■ **WHAT THE TASK ASKS**
In the entries below, locate the line with "793x471 pixels. At", then give again that line and all lines after it, exactly, with pictures omitted.

■ **PROVIDED DATA**

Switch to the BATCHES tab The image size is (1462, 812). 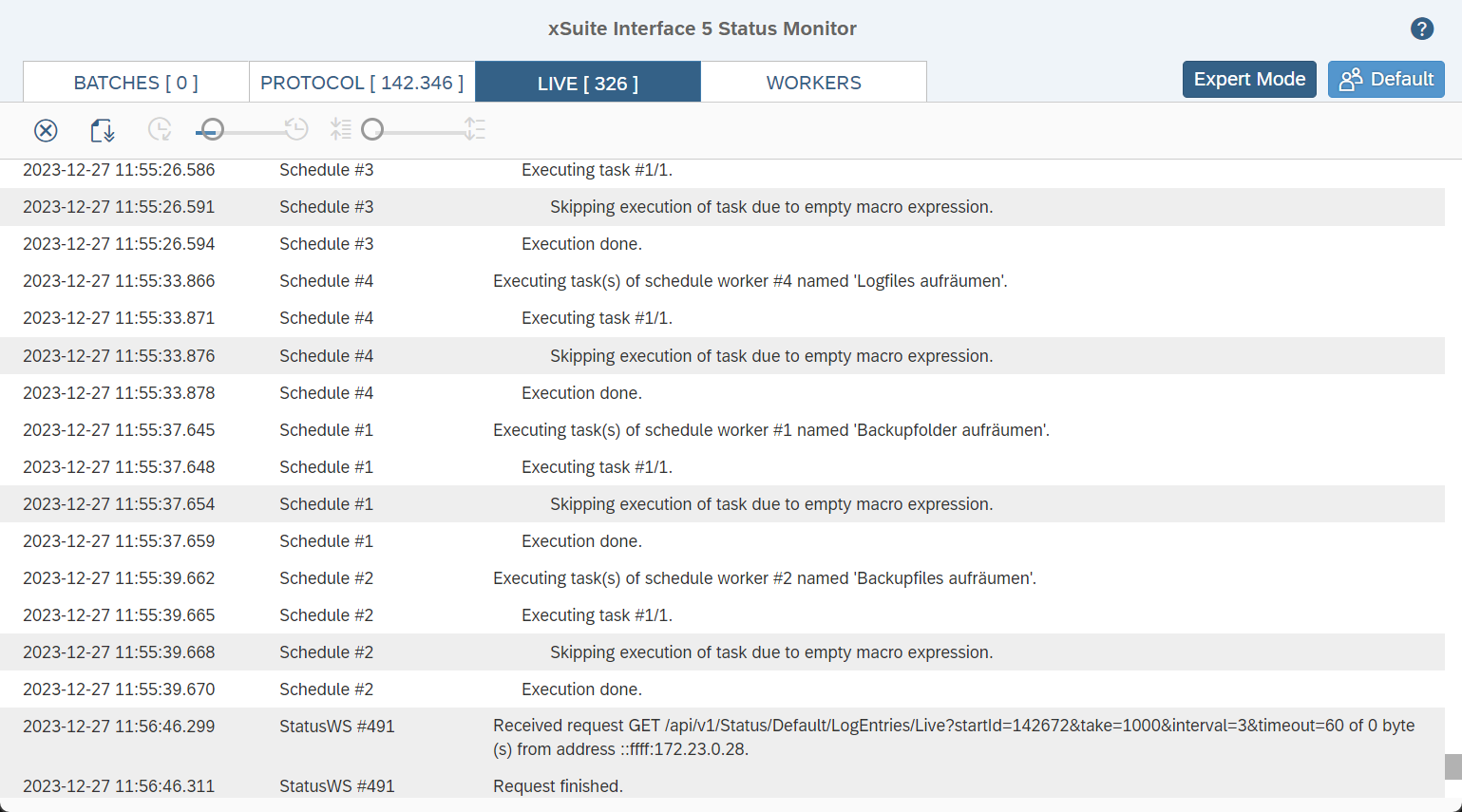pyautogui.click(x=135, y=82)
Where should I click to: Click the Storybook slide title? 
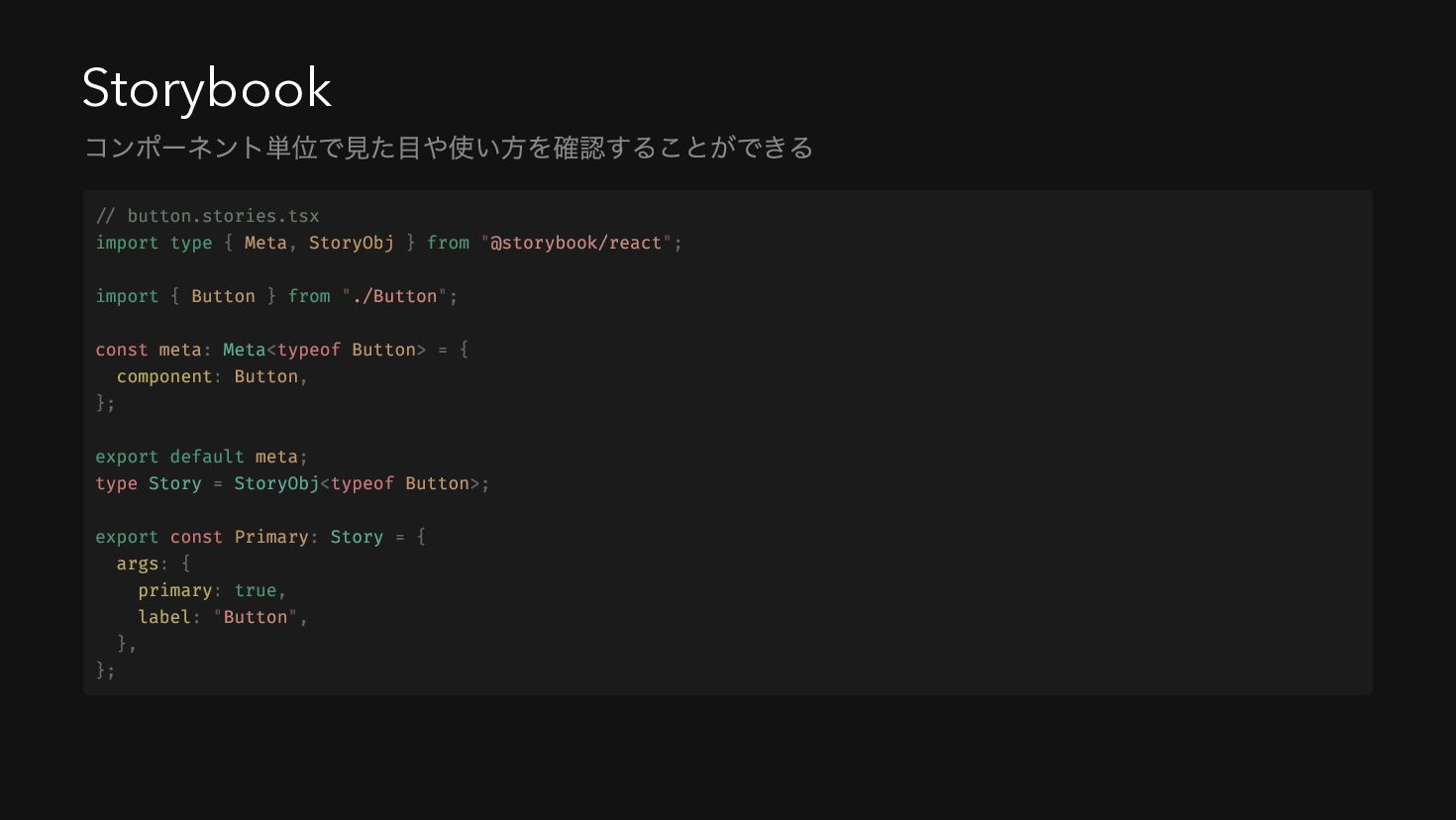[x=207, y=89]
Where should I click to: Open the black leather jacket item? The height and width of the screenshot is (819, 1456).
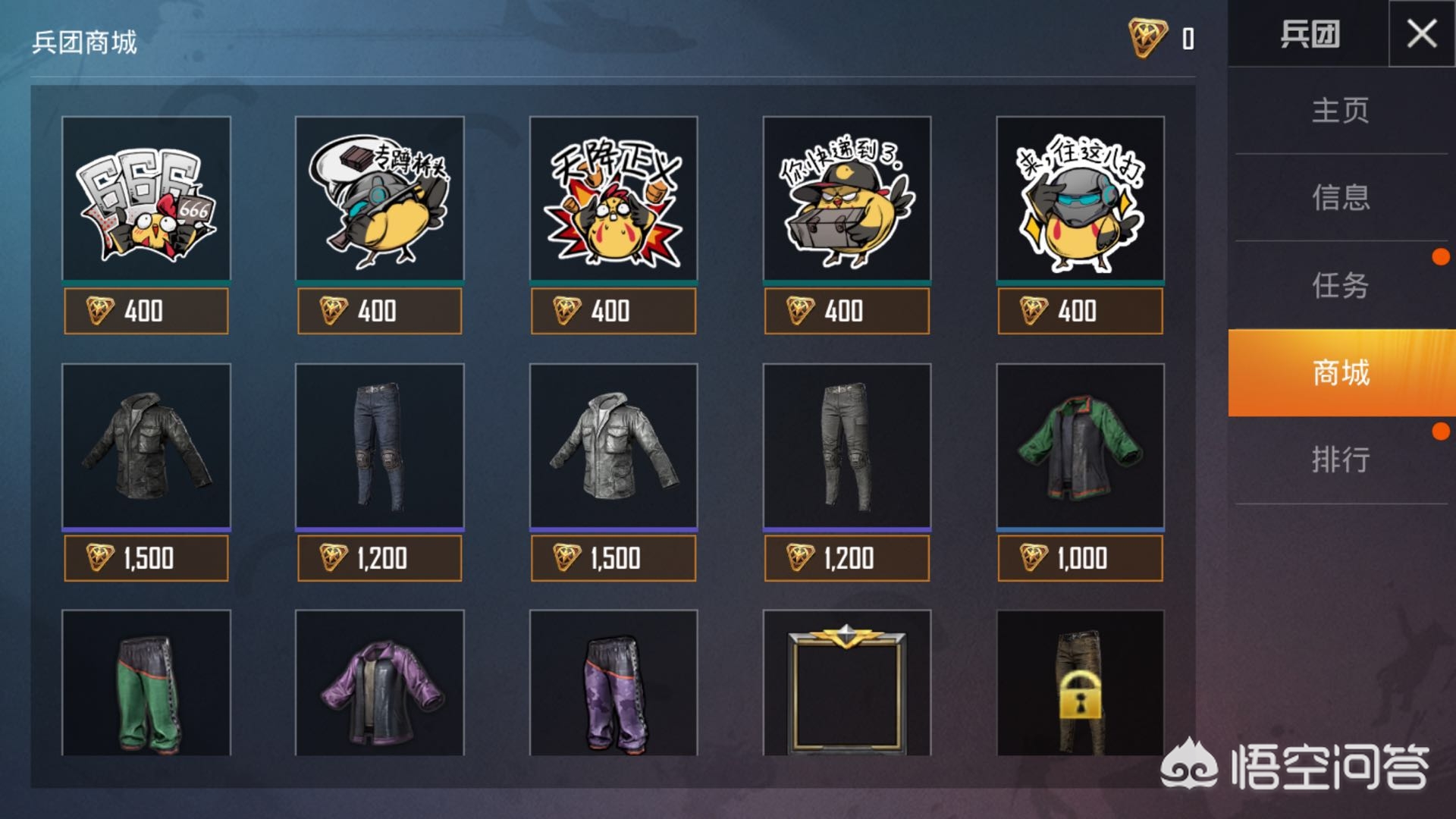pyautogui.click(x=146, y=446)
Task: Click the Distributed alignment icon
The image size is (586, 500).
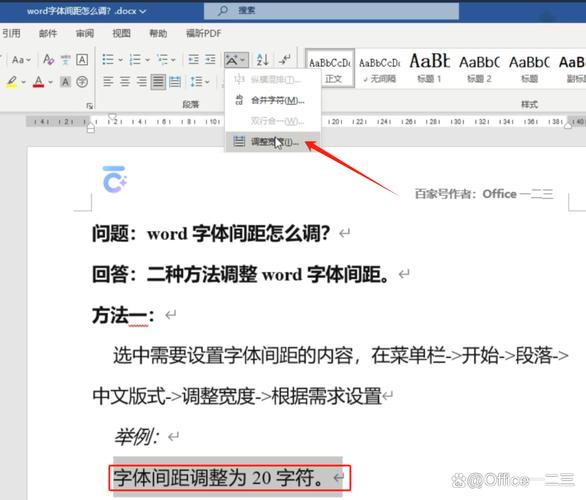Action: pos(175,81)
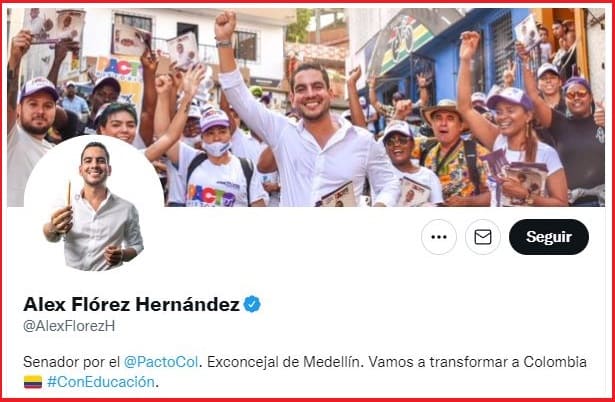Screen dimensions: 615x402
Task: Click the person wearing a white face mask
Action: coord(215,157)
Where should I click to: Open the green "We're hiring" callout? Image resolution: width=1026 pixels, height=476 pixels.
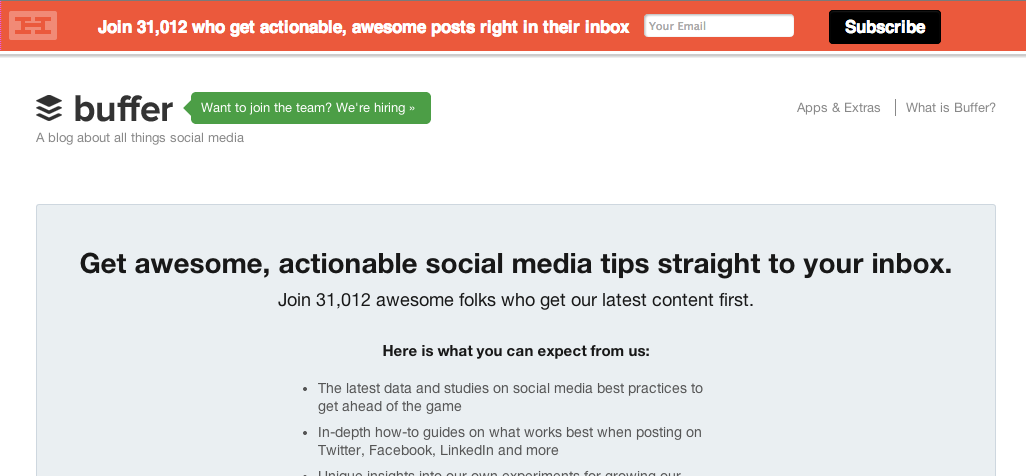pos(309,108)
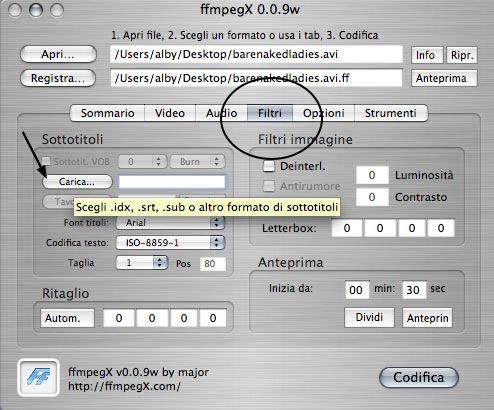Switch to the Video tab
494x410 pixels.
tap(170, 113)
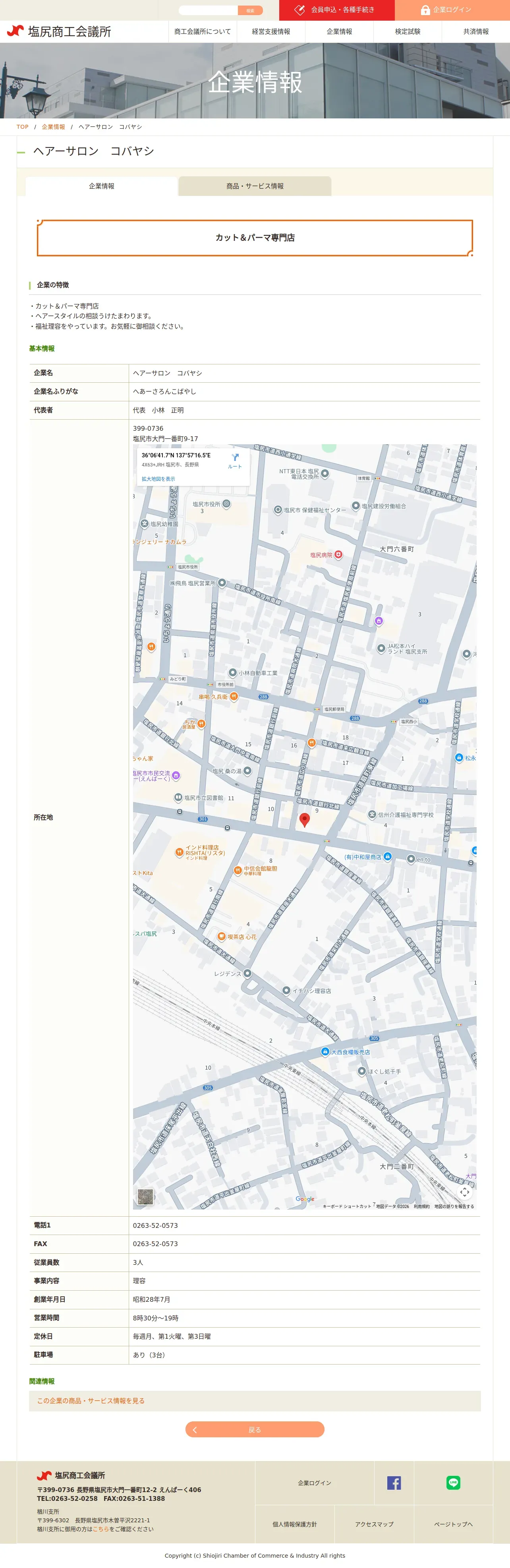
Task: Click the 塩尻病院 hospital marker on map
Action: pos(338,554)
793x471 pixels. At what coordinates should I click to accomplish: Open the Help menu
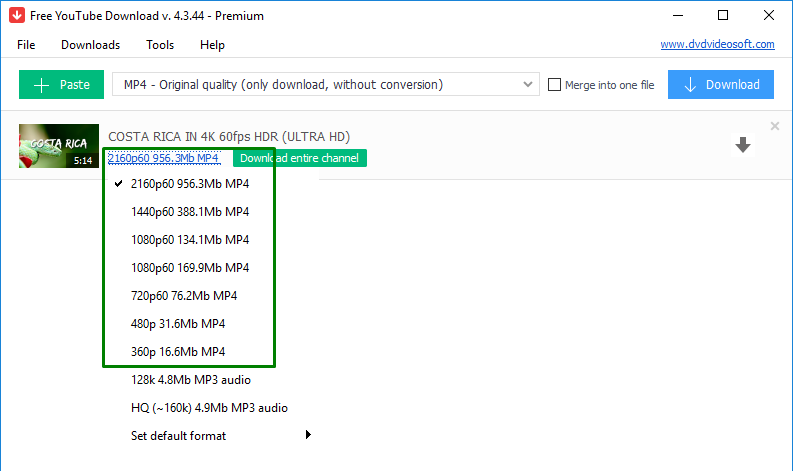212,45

■ **SOLUTION FOR THIS EXERCISE**
793x471 pixels. At what coordinates should I click to accomplish: Open the Help menu
212,45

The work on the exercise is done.